■ Requirements: List each line of the rows below that contains the word "Collapse".

[Entries for locating text and elements]
★ ★ ★ ★ ★

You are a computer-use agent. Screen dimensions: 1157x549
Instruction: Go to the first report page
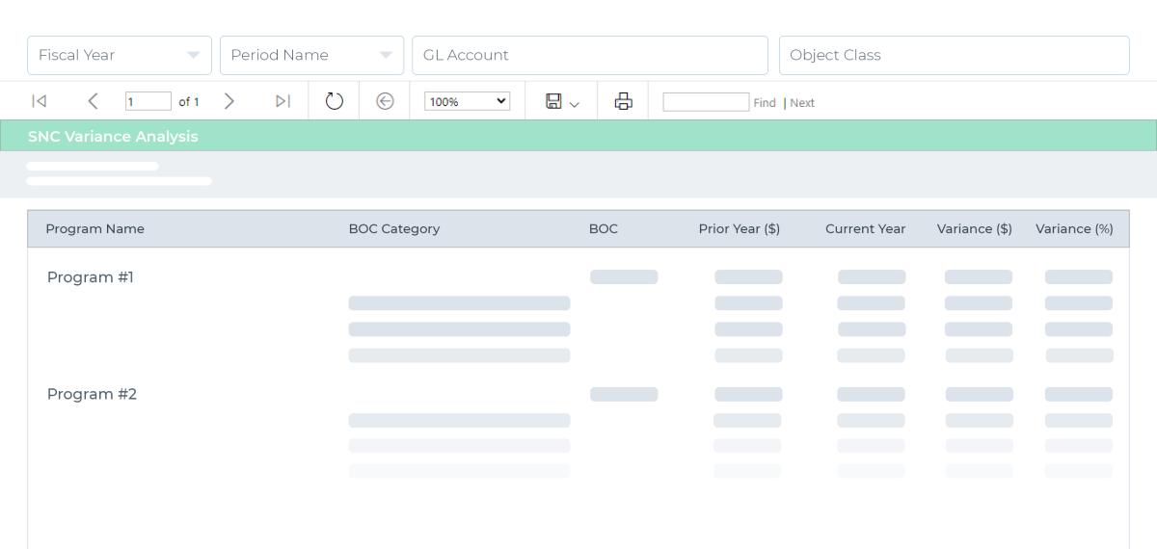pos(39,101)
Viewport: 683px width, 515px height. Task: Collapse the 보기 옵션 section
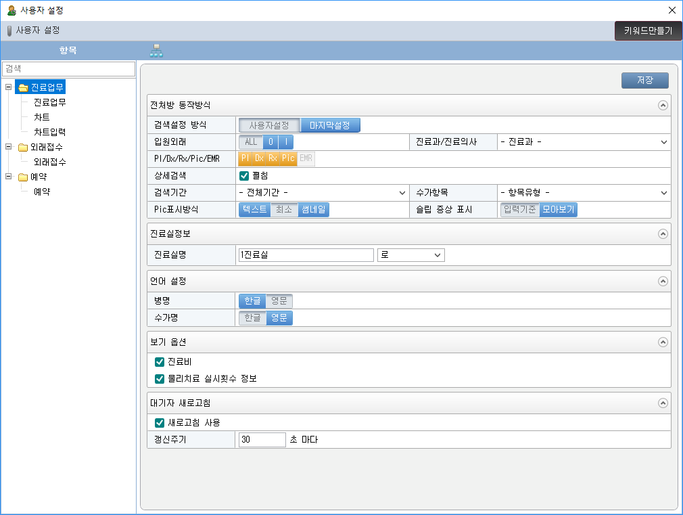pyautogui.click(x=663, y=342)
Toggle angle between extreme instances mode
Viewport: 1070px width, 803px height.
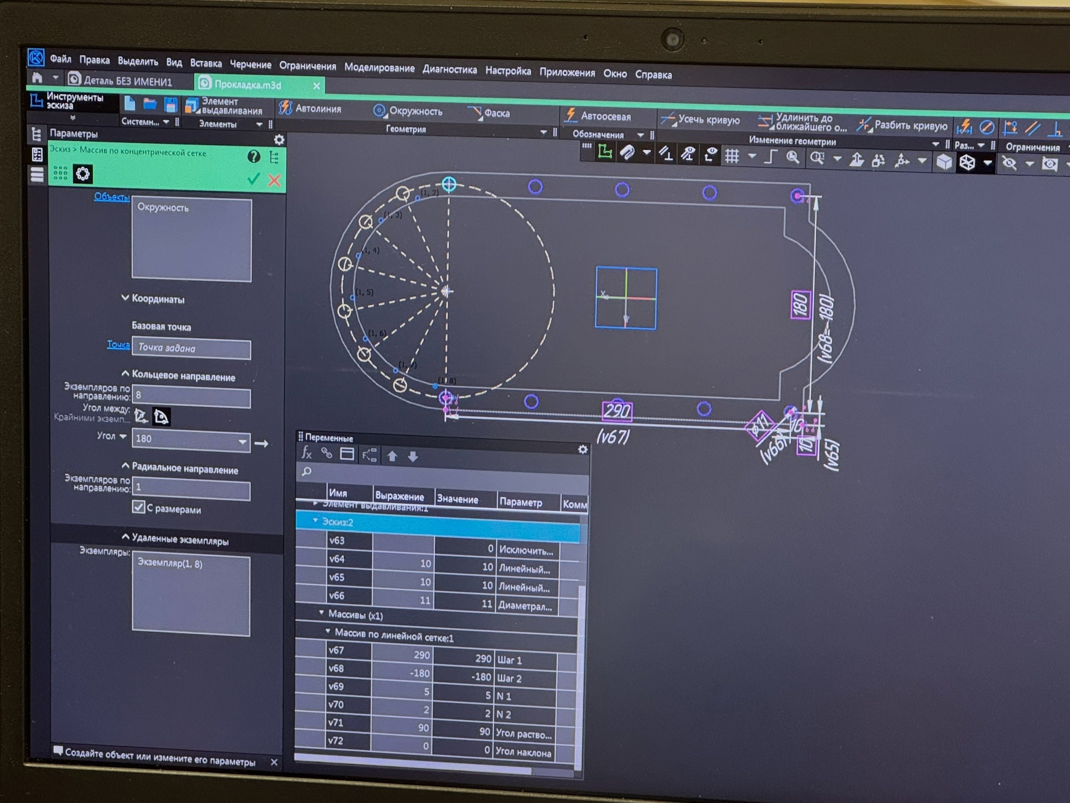point(161,416)
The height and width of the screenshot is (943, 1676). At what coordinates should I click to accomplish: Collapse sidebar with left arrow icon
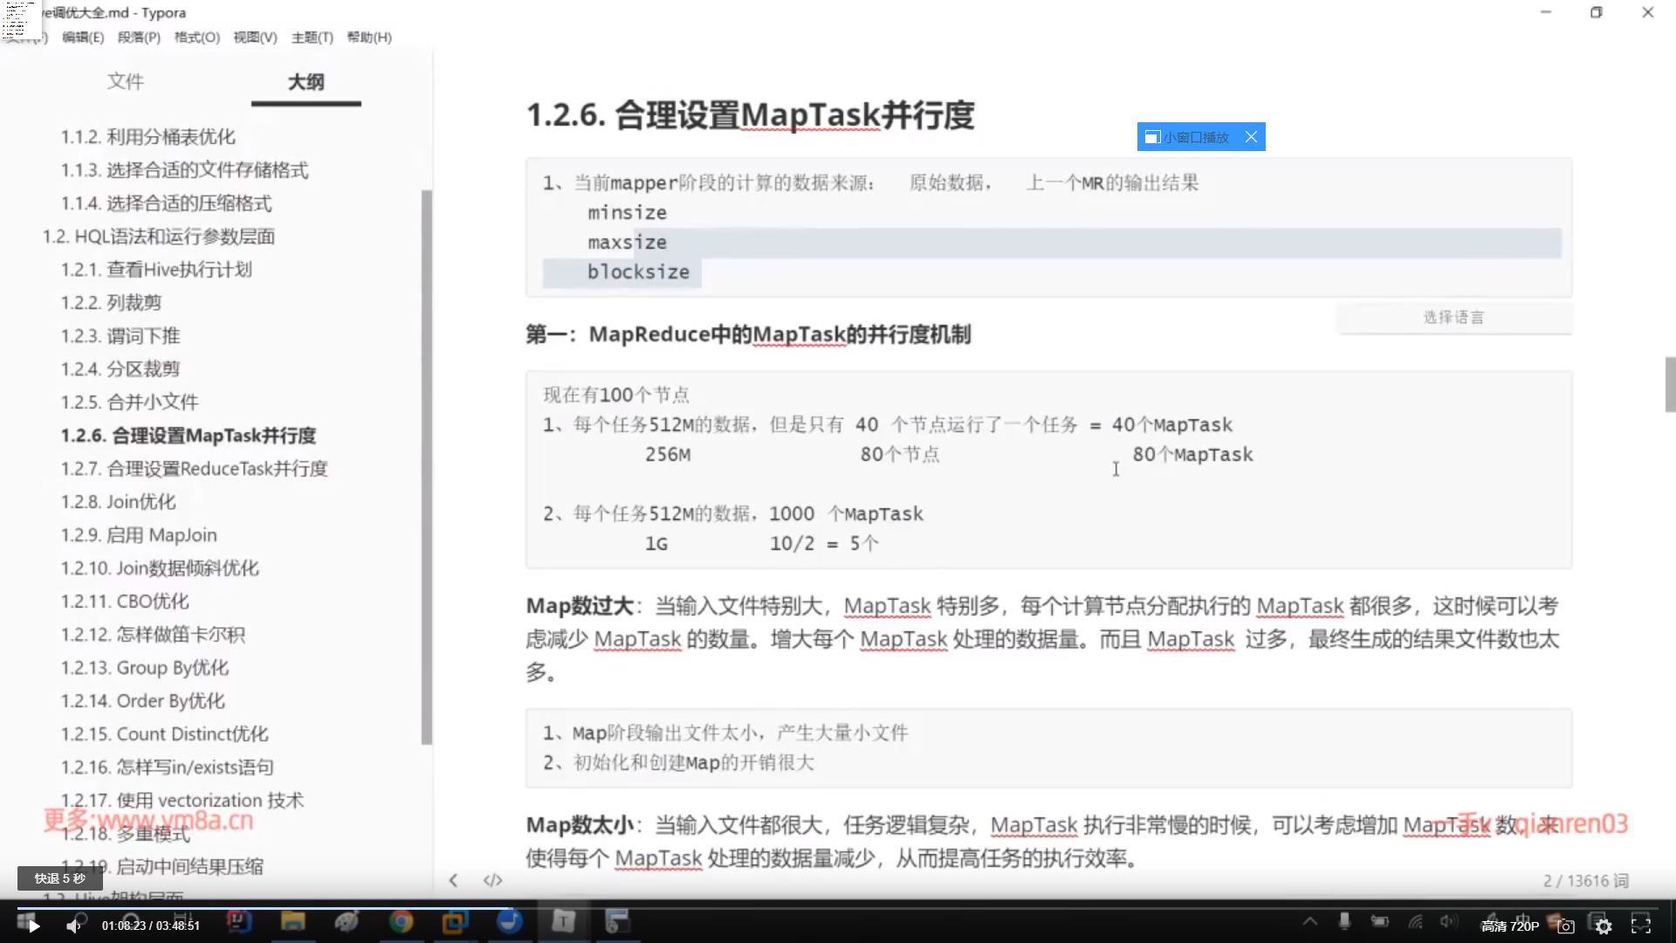click(453, 880)
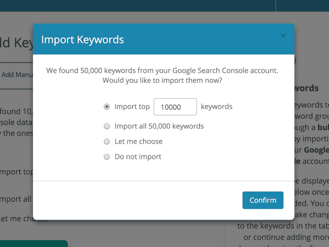
Task: Click the "Import top" label text
Action: click(x=132, y=107)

★ ★ ★ ★ ★

■ Result:
Viewport: 683px width, 515px height. Task: Collapse the 보기 옵션 section
The height and width of the screenshot is (943, 1676). At what coordinates should I click to accomplish: Collapse sidebar with left arrow icon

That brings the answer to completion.